Start of Block
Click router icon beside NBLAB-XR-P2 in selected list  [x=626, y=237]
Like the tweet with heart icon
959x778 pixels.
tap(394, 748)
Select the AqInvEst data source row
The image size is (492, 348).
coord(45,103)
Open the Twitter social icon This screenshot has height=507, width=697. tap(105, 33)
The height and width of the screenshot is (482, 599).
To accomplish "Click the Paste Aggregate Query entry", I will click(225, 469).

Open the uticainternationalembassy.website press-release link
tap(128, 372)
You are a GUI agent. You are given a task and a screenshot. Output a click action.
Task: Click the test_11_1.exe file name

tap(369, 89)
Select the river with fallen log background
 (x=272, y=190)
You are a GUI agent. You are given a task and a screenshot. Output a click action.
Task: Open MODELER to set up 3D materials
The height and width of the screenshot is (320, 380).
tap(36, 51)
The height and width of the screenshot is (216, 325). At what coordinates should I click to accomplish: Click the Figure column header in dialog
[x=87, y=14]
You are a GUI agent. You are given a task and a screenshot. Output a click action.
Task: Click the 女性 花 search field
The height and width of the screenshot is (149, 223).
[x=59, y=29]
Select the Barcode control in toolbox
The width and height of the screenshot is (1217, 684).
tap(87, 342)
End of Block
Start of Block
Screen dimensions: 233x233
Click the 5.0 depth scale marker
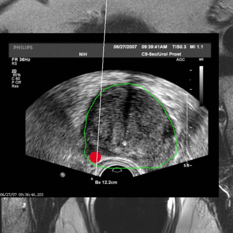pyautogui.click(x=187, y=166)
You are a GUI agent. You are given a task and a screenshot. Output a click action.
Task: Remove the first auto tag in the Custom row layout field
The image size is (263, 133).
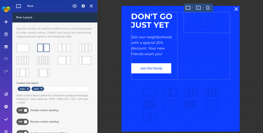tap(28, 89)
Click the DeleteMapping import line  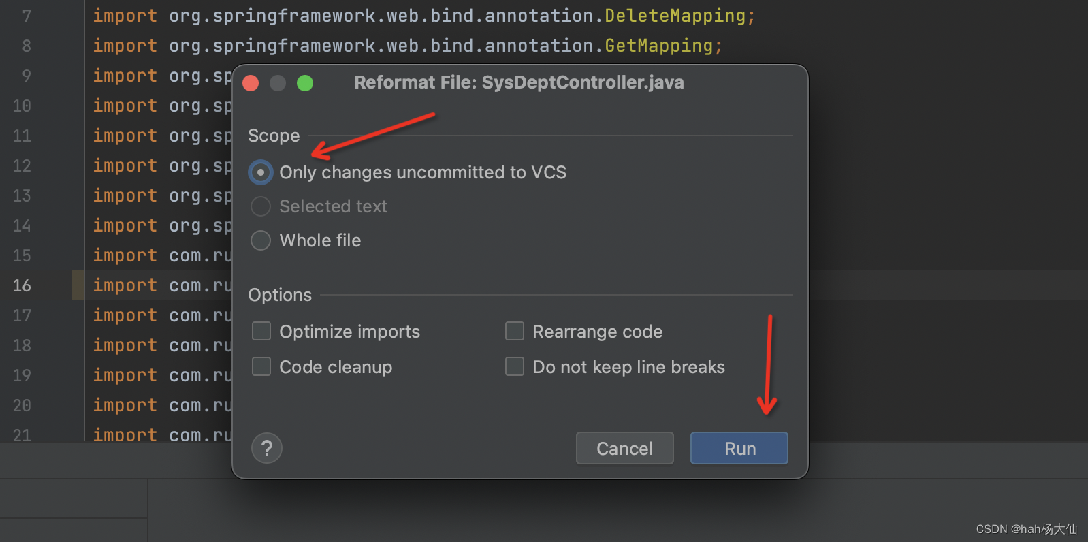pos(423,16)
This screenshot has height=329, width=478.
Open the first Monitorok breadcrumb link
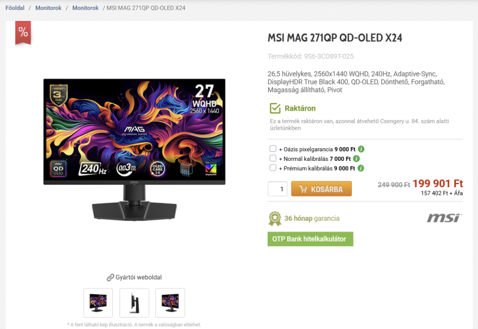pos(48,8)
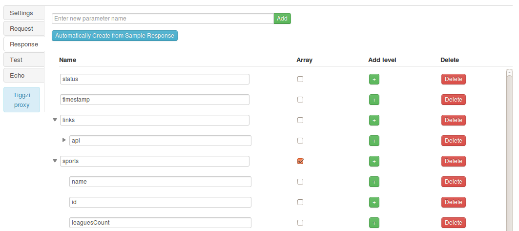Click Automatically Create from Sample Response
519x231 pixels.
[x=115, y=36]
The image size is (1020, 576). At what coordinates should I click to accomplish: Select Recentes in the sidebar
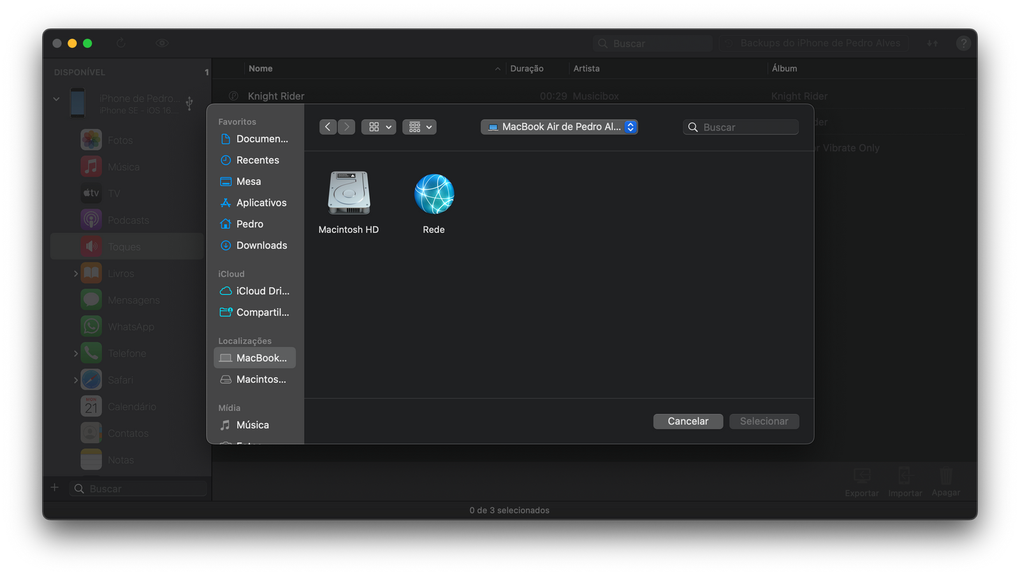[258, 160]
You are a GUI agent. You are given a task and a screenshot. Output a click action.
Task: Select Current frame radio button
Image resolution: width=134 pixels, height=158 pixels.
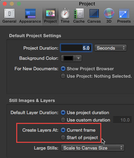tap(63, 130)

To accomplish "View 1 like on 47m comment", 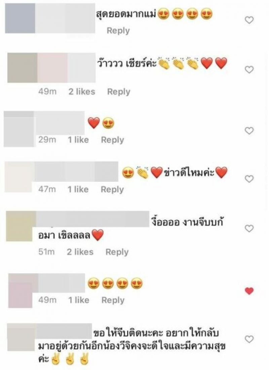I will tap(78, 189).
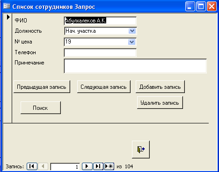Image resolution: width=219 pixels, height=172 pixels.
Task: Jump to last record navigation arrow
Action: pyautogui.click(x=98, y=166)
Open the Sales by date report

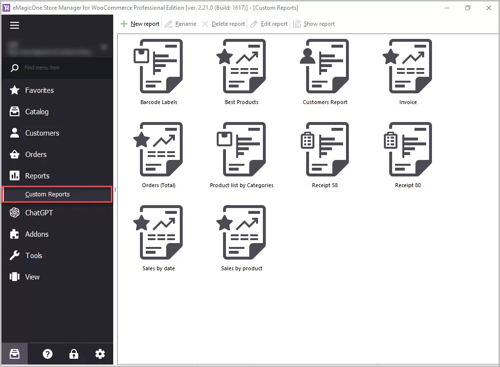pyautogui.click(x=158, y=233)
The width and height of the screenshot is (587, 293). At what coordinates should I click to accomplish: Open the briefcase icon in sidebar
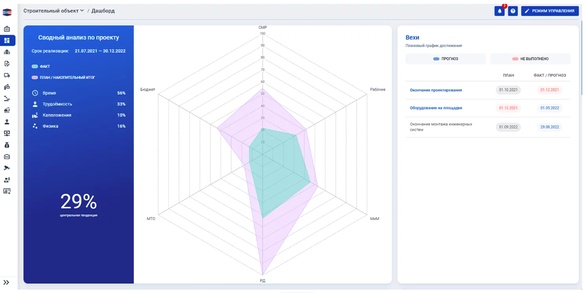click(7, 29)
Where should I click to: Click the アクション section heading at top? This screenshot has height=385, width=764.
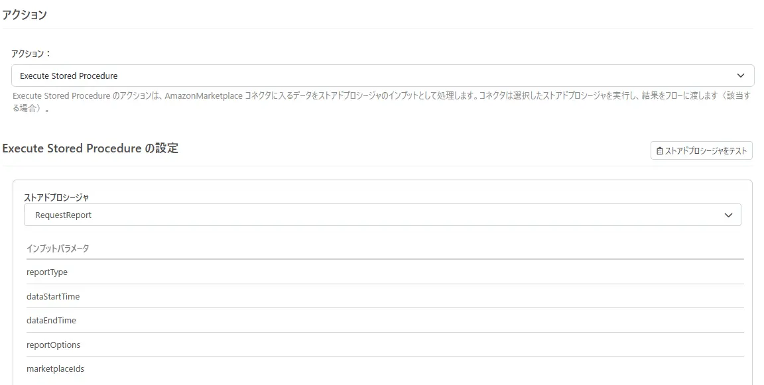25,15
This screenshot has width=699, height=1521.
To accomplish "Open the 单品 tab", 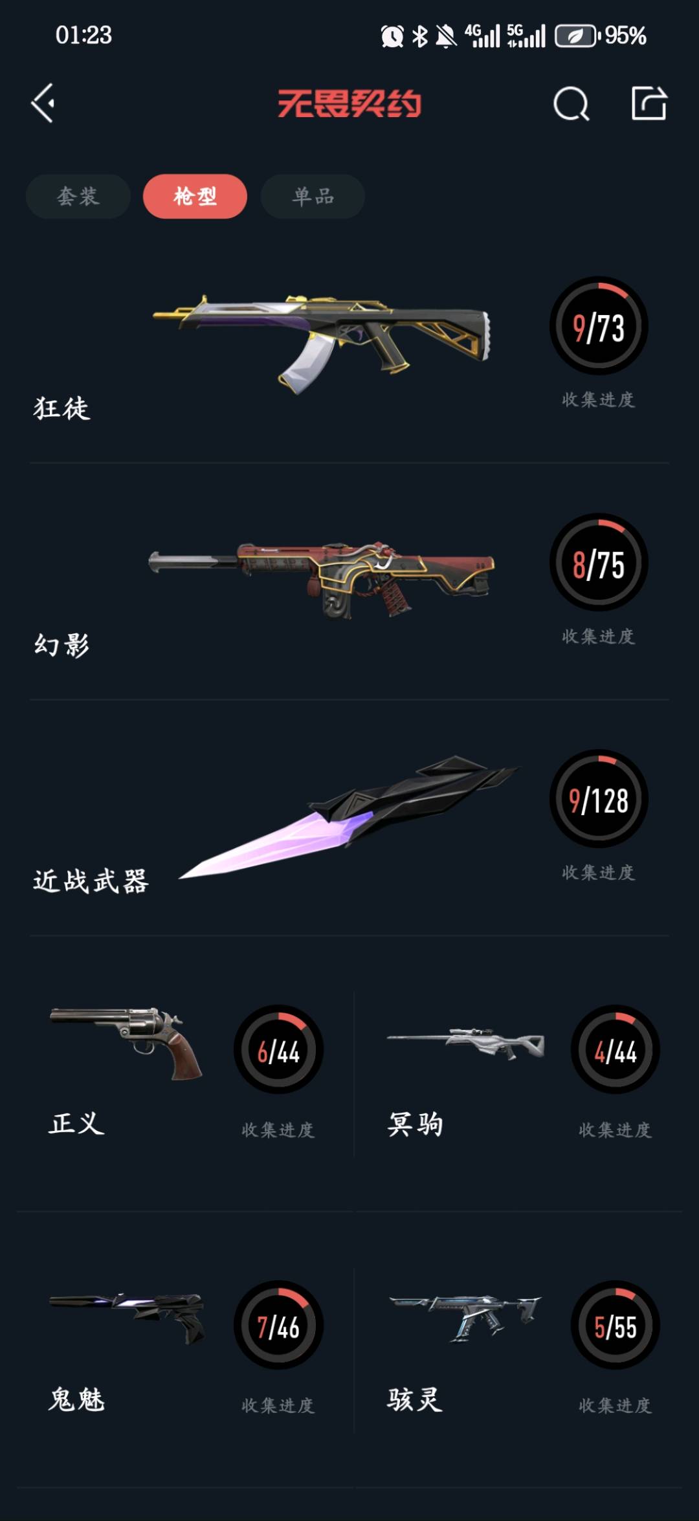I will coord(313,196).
End of Block
Your instructions :: Go through the entries above and report every line in which the word "field" appears.

Response below ::
Task: Click the 女性 花 search field
Task: Remove the first auto tag in the Custom row layout field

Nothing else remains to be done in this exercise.